Hierarchical Interface-Based Supervisory Control (HISC) decomposes a discrete-event system (DES) into a high-level subsystem which communicates with n >= 1 low-level subsystems, through separate interfaces which restrict the interaction of the subsystems. It provides a set of local conditions that can be used to verify global conditions such as nonblocking and controllability. As each clause of the definition can be verified using a single subsystem, the complete system model never needs to be stored in memory, offering potentially significant savings in computational resources.
In this report, we extend the range of the behavior of low-levels that interfaces can model by adding a new type of event, low data events, and by relaxing some restrictions in the HISC definitions. This now allows us to have (1) request events that don't need to be followed by an answer event, (2) to start a low-level on a task and then poll it for completion, (3) to be able to send additional commands while a low-level is already processing a command (4) to model low-levels that behave as buffers, and (5) to allow unsolicited information (status etc.) to be sent up from a low-level.
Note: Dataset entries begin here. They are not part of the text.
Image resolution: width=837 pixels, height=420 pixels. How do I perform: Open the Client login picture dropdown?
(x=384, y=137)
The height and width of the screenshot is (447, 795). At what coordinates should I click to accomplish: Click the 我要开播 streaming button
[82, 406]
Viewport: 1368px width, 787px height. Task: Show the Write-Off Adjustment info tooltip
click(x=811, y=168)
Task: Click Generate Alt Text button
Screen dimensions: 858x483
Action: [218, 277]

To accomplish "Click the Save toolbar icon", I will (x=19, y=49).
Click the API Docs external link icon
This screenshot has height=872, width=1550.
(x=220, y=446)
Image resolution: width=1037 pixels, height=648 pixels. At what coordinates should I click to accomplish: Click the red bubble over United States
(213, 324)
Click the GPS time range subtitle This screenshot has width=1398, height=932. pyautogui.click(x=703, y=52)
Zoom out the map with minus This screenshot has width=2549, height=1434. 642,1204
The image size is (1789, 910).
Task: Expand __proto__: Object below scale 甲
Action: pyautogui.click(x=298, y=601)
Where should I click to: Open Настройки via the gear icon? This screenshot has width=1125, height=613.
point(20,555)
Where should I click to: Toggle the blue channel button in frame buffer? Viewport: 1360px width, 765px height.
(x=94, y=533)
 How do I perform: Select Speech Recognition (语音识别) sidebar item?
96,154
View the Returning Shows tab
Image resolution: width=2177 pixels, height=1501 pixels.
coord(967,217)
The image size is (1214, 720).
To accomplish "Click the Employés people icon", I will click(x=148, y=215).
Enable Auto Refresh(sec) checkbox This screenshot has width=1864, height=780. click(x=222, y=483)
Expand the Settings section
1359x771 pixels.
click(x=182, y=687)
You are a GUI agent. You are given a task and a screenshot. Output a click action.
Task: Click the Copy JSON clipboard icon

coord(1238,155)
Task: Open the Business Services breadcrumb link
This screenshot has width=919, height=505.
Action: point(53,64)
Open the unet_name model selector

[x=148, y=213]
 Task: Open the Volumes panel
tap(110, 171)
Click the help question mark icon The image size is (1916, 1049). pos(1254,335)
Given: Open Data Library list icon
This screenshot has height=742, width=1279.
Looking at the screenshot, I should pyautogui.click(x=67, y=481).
Besides greatly enriching the behavior that can be modelled as interfaces and thus expanding the systems that HISC can effectively be applied to, the changes can enable behavior to be moved from the high-level to the low-levels. We demonstrate this when we discuss the application of our method to a large manufacturing system example based upon the AIP example, where we saw a 3.4 times reduction in computation time and a 6.5 times reduction in memory use. This helps prevent the high-level from growing too large, allowing the HISC method to apply to larger systems.